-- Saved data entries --
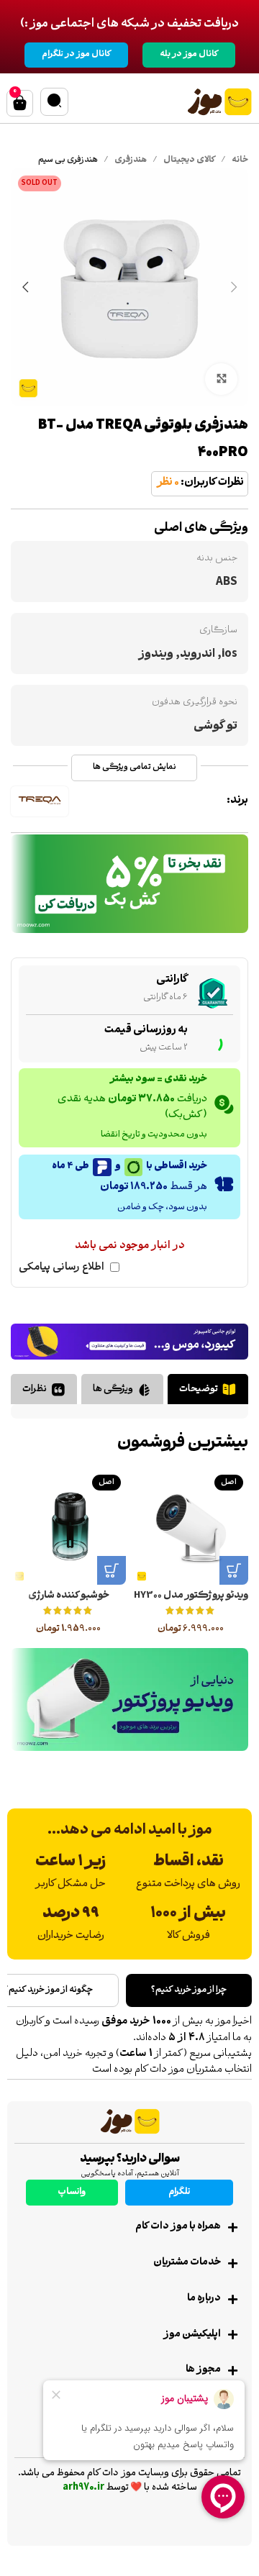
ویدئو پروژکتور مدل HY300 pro (191, 1601)
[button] (233, 1570)
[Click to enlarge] (221, 379)
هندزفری (130, 161)
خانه (240, 161)
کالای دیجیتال (189, 161)
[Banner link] (129, 884)
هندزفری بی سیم (68, 161)
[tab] (208, 1389)
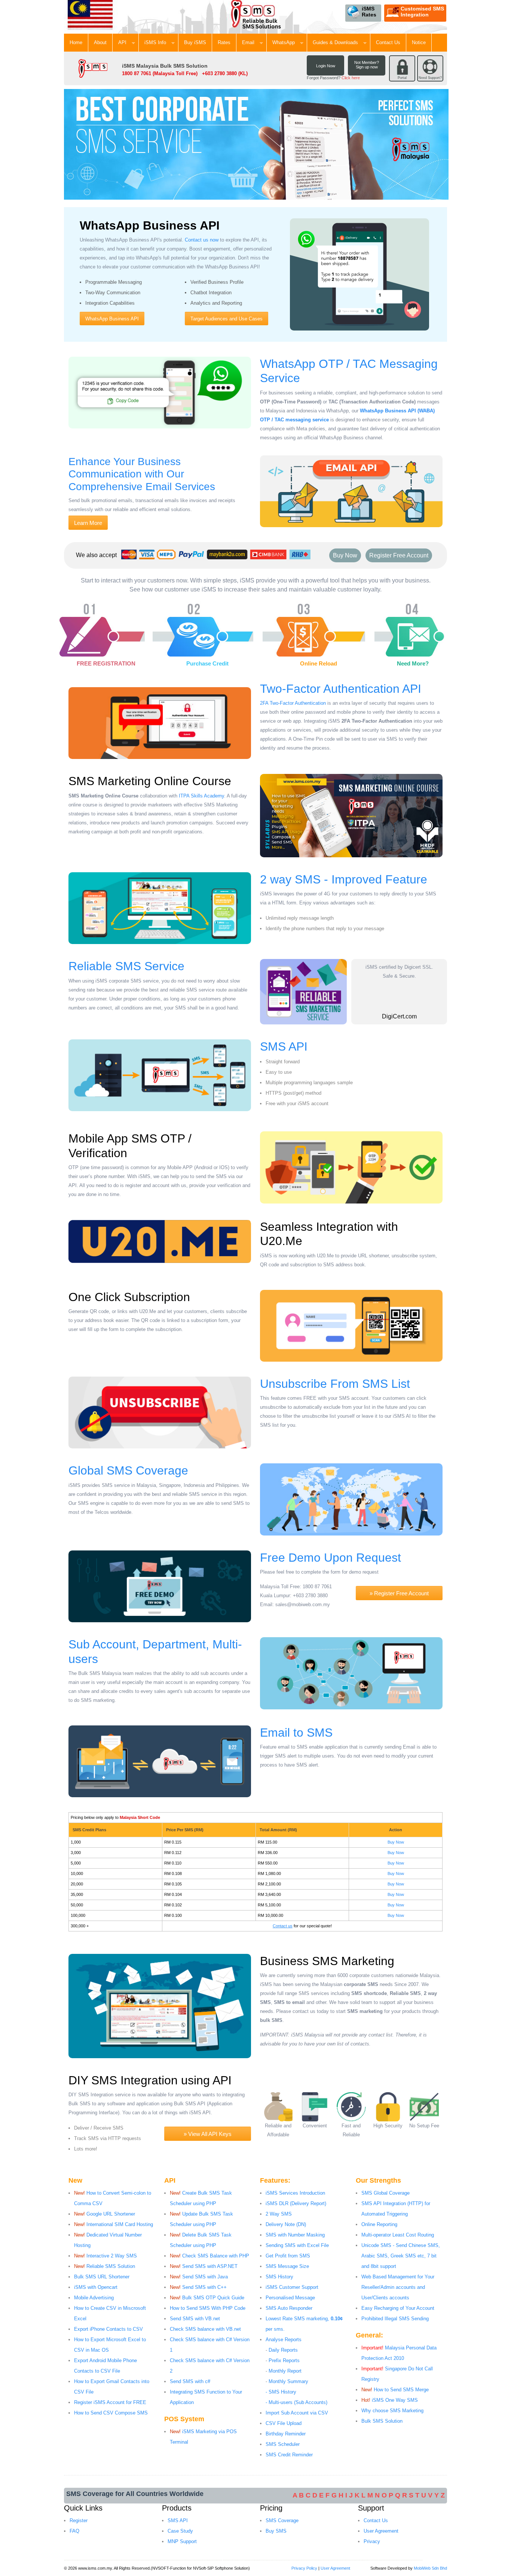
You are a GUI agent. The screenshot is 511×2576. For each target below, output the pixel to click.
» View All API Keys (208, 2134)
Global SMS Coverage (128, 1470)
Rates (224, 42)
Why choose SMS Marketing (392, 2410)
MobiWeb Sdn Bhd (430, 2568)
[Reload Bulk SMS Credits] (287, 608)
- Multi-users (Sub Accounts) (296, 2402)
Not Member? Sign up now (366, 64)
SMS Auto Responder (289, 2308)
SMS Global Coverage (385, 2193)
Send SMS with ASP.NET (210, 2266)
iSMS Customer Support (292, 2287)
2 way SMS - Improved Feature (343, 879)
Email (251, 42)
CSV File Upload (284, 2423)
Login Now (325, 66)
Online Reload (318, 663)
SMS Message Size (287, 2266)
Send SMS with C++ (204, 2287)
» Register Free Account (399, 1593)
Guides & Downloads (338, 42)
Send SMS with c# (190, 2381)
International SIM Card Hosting (119, 2224)
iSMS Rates (369, 12)
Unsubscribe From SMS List (335, 1383)
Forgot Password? (333, 78)
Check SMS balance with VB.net (205, 2329)
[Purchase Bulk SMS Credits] (177, 608)
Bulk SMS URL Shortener (101, 2277)
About (100, 42)
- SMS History (281, 2392)
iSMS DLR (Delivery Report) (296, 2203)
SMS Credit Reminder (289, 2454)
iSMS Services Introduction (295, 2193)
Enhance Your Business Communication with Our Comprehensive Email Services (141, 474)
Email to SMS (296, 1732)
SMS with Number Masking (295, 2235)
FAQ (74, 2531)
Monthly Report (285, 2371)
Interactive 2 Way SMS (111, 2256)
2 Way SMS (279, 2214)
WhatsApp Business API (112, 319)
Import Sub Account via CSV (297, 2413)
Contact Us (388, 42)
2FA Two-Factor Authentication (293, 703)
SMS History (279, 2277)
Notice (419, 42)
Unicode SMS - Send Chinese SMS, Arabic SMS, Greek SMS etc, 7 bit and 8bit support (400, 2256)
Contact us (283, 1926)
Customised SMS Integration (422, 12)
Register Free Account (398, 555)
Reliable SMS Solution (110, 2266)
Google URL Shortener (110, 2214)
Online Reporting (379, 2224)
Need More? (413, 663)
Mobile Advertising (94, 2297)
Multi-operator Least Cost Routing (397, 2235)
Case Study (180, 2531)
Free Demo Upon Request (330, 1557)
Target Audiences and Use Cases (226, 319)
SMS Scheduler (283, 2444)
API (125, 42)
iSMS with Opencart (95, 2287)
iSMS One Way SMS (395, 2400)
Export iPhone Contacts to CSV (108, 2329)
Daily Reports (283, 2350)
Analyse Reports (284, 2339)
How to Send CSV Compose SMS (111, 2413)
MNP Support (182, 2541)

-- Problem statement --
Repeat the entries exactly, without pictures.

-- Result below --
ویدئو پروژکتور مدل HY300 pro (191, 1601)
[button] (233, 1570)
[Click to enlarge] (221, 379)
هندزفری (130, 161)
خانه (240, 161)
کالای دیجیتال (189, 161)
[Banner link] (129, 884)
هندزفری بی سیم (68, 161)
[tab] (208, 1389)
You are a GUI agent. The screenshot is 511×2576. For each target below, output the pixel to click.
» View All API Keys (208, 2134)
Global SMS Coverage (128, 1470)
Rates (224, 42)
Why choose SMS Marketing (392, 2410)
MobiWeb Sdn Bhd (430, 2568)
[Reload Bulk SMS Credits] (287, 608)
- Multi-users (Sub Accounts) (296, 2402)
Not Member? Sign up now (366, 64)
SMS Auto Responder (289, 2308)
SMS Global Coverage (385, 2193)
Send SMS with ASP.NET (210, 2266)
iSMS Customer Support (292, 2287)
2 way SMS - Improved Feature (343, 879)
Email (251, 42)
CSV File Upload (284, 2423)
Login Now (325, 66)
Online Reload (318, 663)
SMS Message Size (287, 2266)
Send SMS with C++ (204, 2287)
» Register Free Account (399, 1593)
Guides & Downloads (338, 42)
Send SMS with c# (190, 2381)
International SIM Card Hosting (119, 2224)
iSMS Rates (369, 12)
Unsubscribe From SMS List (335, 1383)
Forgot Password? (333, 78)
Check SMS balance with VB.net (205, 2329)
[Purchase Bulk SMS Credits] (177, 608)
Bulk SMS URL Shortener (101, 2277)
About (100, 42)
- SMS History (281, 2392)
iSMS DLR (Delivery Report) (296, 2203)
SMS Credit Reminder (289, 2454)
iSMS Services Introduction (295, 2193)
Enhance Your Business Communication with Our Comprehensive Email Services (141, 474)
Email to SMS (296, 1732)
SMS with Number Masking (295, 2235)
FAQ (74, 2531)
Monthly Report (285, 2371)
Interactive 2 Way SMS (111, 2256)
2 Way SMS (279, 2214)
WhatsApp Business API (112, 319)
Import Sub Account via CSV (297, 2413)
Contact Us (388, 42)
2FA Two-Factor Authentication (293, 703)
SMS History (279, 2277)
Notice (419, 42)
Unicode SMS - Send Chinese SMS, Arabic SMS, Greek SMS etc, 7 bit and 8bit support (400, 2256)
Contact us (283, 1926)
Customised SMS Integration (422, 12)
Register Free Account (398, 555)
Reliable SMS Solution (110, 2266)
Google URL Shortener (110, 2214)
Online Reporting (379, 2224)
Need More? (413, 663)
Mobile Advertising (94, 2297)
Multi-operator Least Cost Routing (397, 2235)
Case Study (180, 2531)
Free Demo Upon Request (330, 1557)
Target Audiences and Use Cases (226, 319)
SMS Scheduler (283, 2444)
API (125, 42)
iSMS with Opencart (95, 2287)
iSMS One Way SMS (395, 2400)
Export iPhone Contacts to CSV (108, 2329)
Daily Reports (283, 2350)
Analyse Reports (284, 2339)
How to Send CSV Compose SMS (111, 2413)
MNP Support (182, 2541)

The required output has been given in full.